Editorial cartoonists also have the power of satire at their disposal. Many people confuse satire with humor. But satire isn't always funny. Satire is also exaggeration and ridicule. The cartoon that placed me in the center of the social media tsunami depicts Trump at the border playing golf with that now famous picture of Óscar Alberto Martínez Ramírez and his daughter Valeria. Óscar and Valeria drowned crossing the border. It's not funny in the least. It is an exaggerated depiction of what's really going on in the U.S. — when you cut through all the noise generated by talking heads and talking points.
That is what a good cartoon does.
Herbert Block, who went by the name Herblock, was a master of doing just this. Herblock, who died in 2001, was an editorial cartoonist for The Washington Post in an era when the editorial cartoonist was valued. Editors knew better than to spike one of his cartoons for fear of a backlash with readers. it was the exact opposite of what seems to be going on today.
Editorial cartoonists also have the power of satire at their disposal. Many people confuse satire with humor. But satire isn't always funny.
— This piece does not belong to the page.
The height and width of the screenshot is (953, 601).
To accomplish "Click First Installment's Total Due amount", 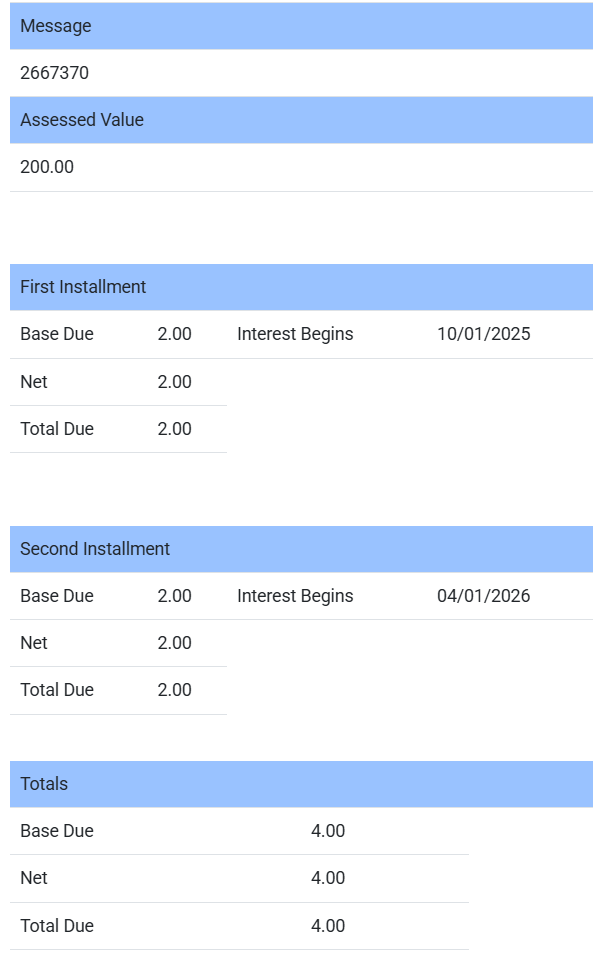I will click(175, 429).
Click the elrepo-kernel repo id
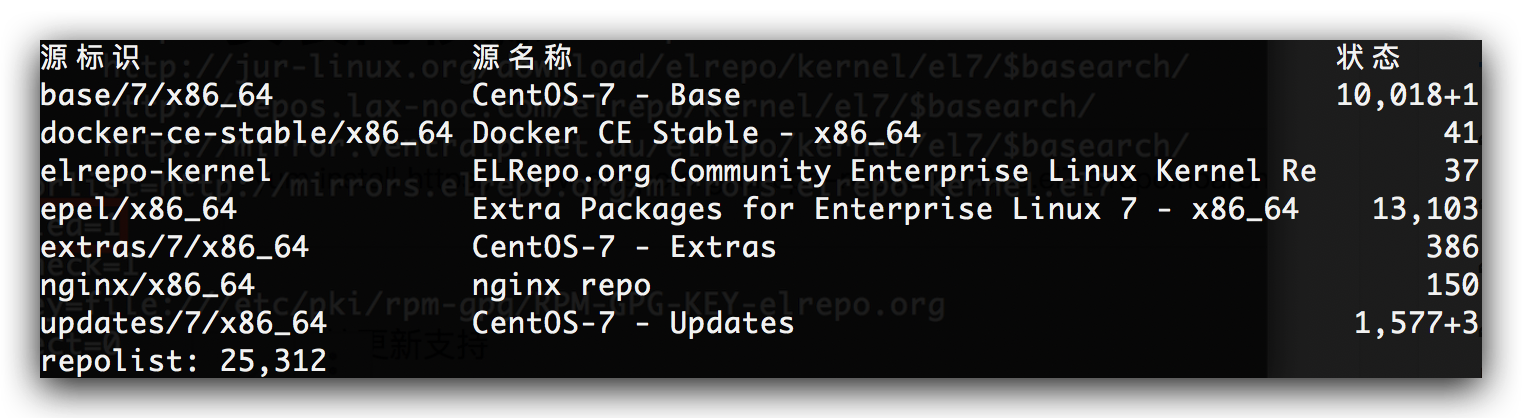The height and width of the screenshot is (418, 1522). point(156,171)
He also constantly drew cartoons that contradicted the official staff editorial. Herblock wanted to be treated as an independent voice, not just an illustrator of the newspaper's view. Today many editorial cartoonists aren't granted this freedom. And it has become especially bad in the age of Trump.
Newspapers aren't so excited to take on a president like Herblock took on President Richard Nixon. With dwindling revenues, they aren't so eager to rattle cages and seek the attention that a good cartoonist can bring. Without a cartoonist, they have full control over that space themselves by running syndicated work that they pay pennies for, and which supports the newspaper's position.
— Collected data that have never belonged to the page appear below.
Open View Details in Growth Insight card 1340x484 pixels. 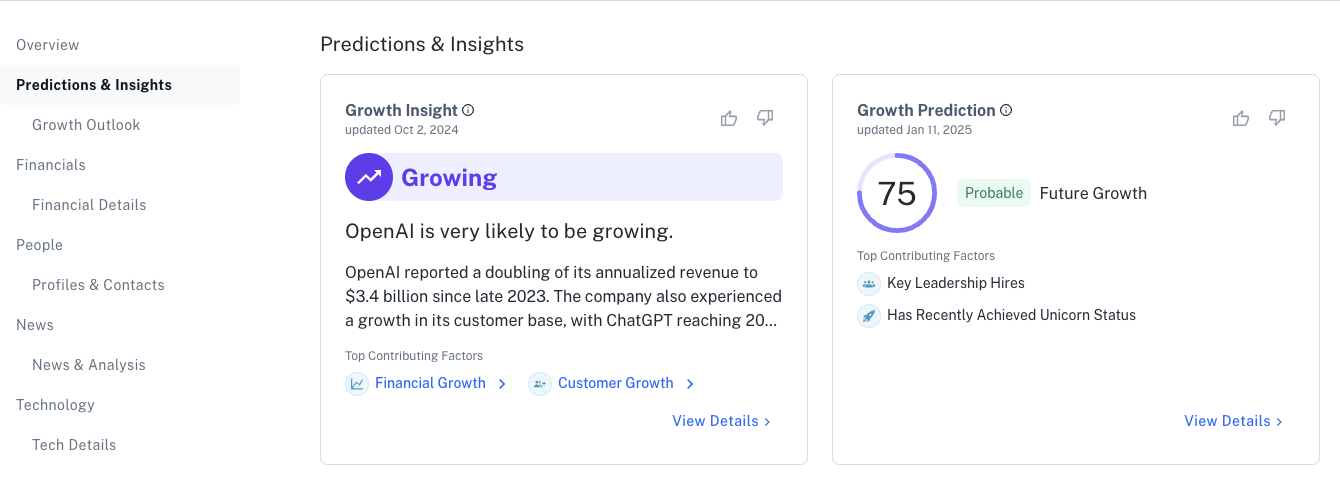pos(722,421)
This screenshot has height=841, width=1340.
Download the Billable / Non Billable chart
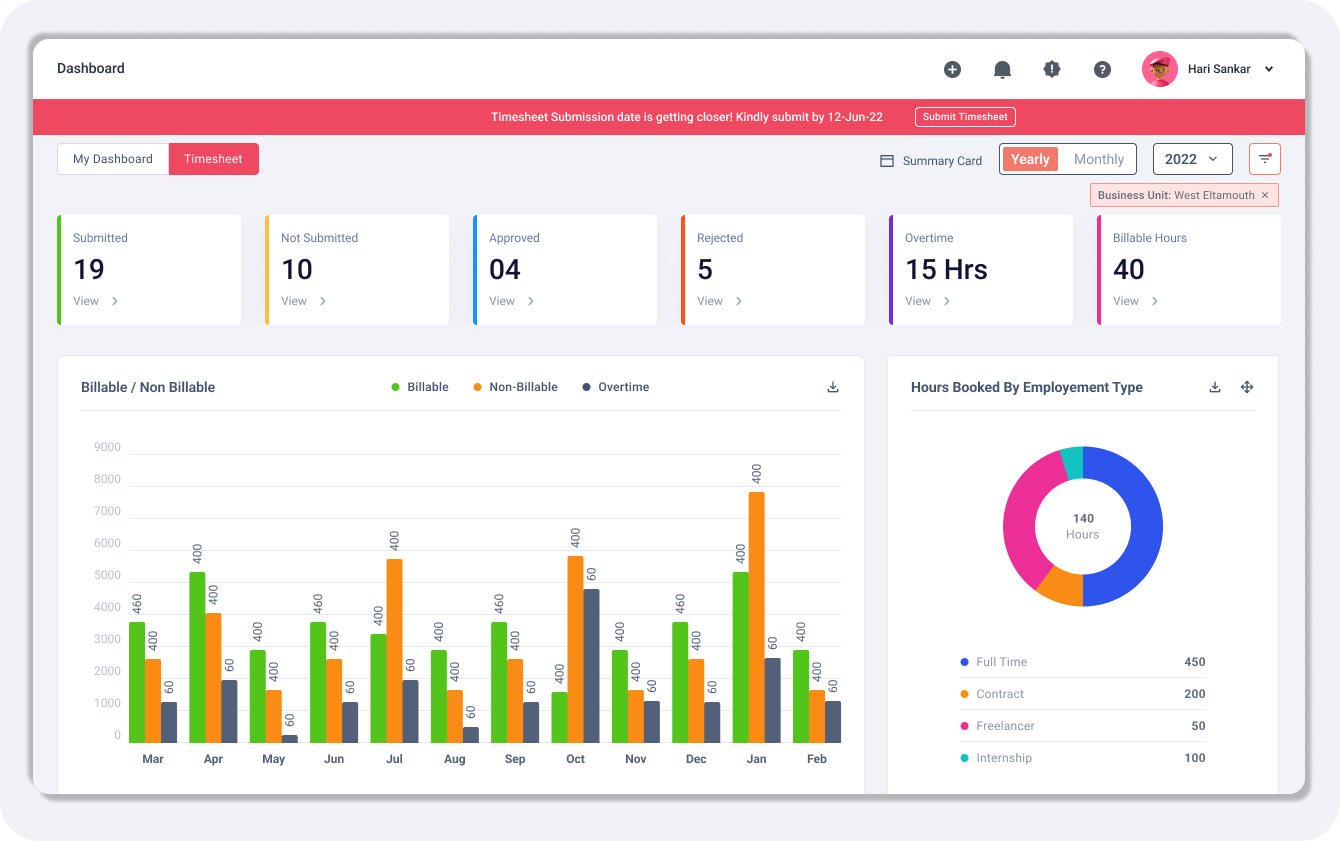pos(833,387)
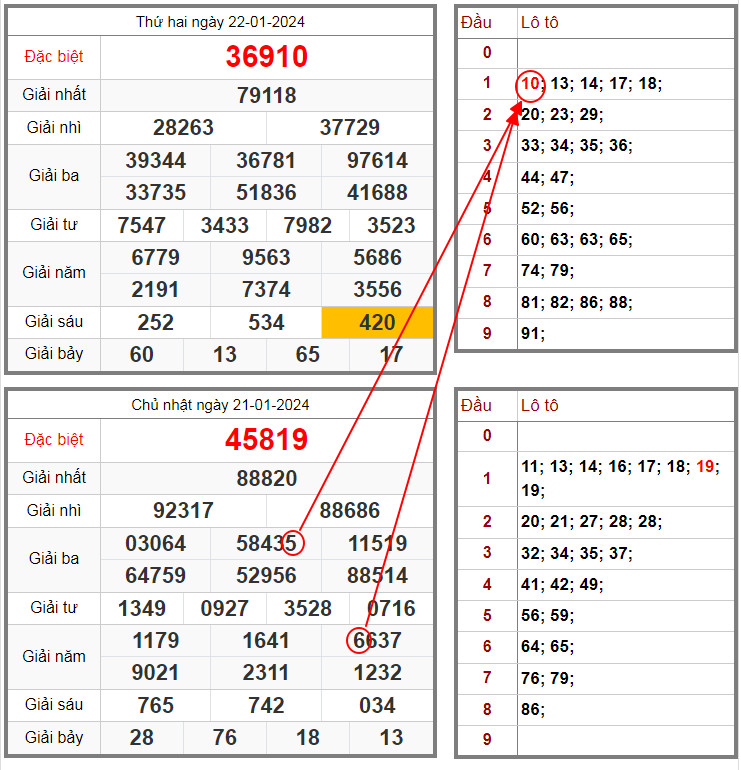This screenshot has height=770, width=741.
Task: Click the red circled number 10
Action: [530, 84]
Or, even worse, they use cartoons that really don't have an opinion; A cartoon that depicts politicians and looks like an editorial cartoon but says nothing. An editorial cartoon that doesn't have an opinion is like running a Hallmark greeting card on the editorial page. And these days, more and more newspapers want this. The role of the political cartoonist, in these cases, is completely wasted.
When a newspaper runs a Trump cartoon, they ensure backlash from Trump’s supporters. And in some editors' minds, it's apparently easier to get rid of the cartoonist than take any more chances. But that’s lazy journalism.
One thing is for sure, Trump makes the case for editorial cartoonists pretty much every day. He goes after every facet of news gathering which disagrees with him by calling it fake news. But for the most part, he leaves political cartoonists alone. Maybe he knows that calling a cartoon fake news will just encourage more cartoons. And it will certainly show him as not being able to take a joke.
Are we really willing to allow such an important journalistic tradition to die out?
Michael de Adder
Michael de Adder is a freelance editorial cartoonist who lives in Halifax. He freelances for the Halifax Chronicle Herald, the Toronto Star and Counterpoint in the United States. He has won several newspaper awards for editorial cartooning including seven Atlantic Journalism Awards, the AAEC Golden Spike Award and was nominated for four National Newspaper Awards which is Canada's version of the Pulitzer Prize.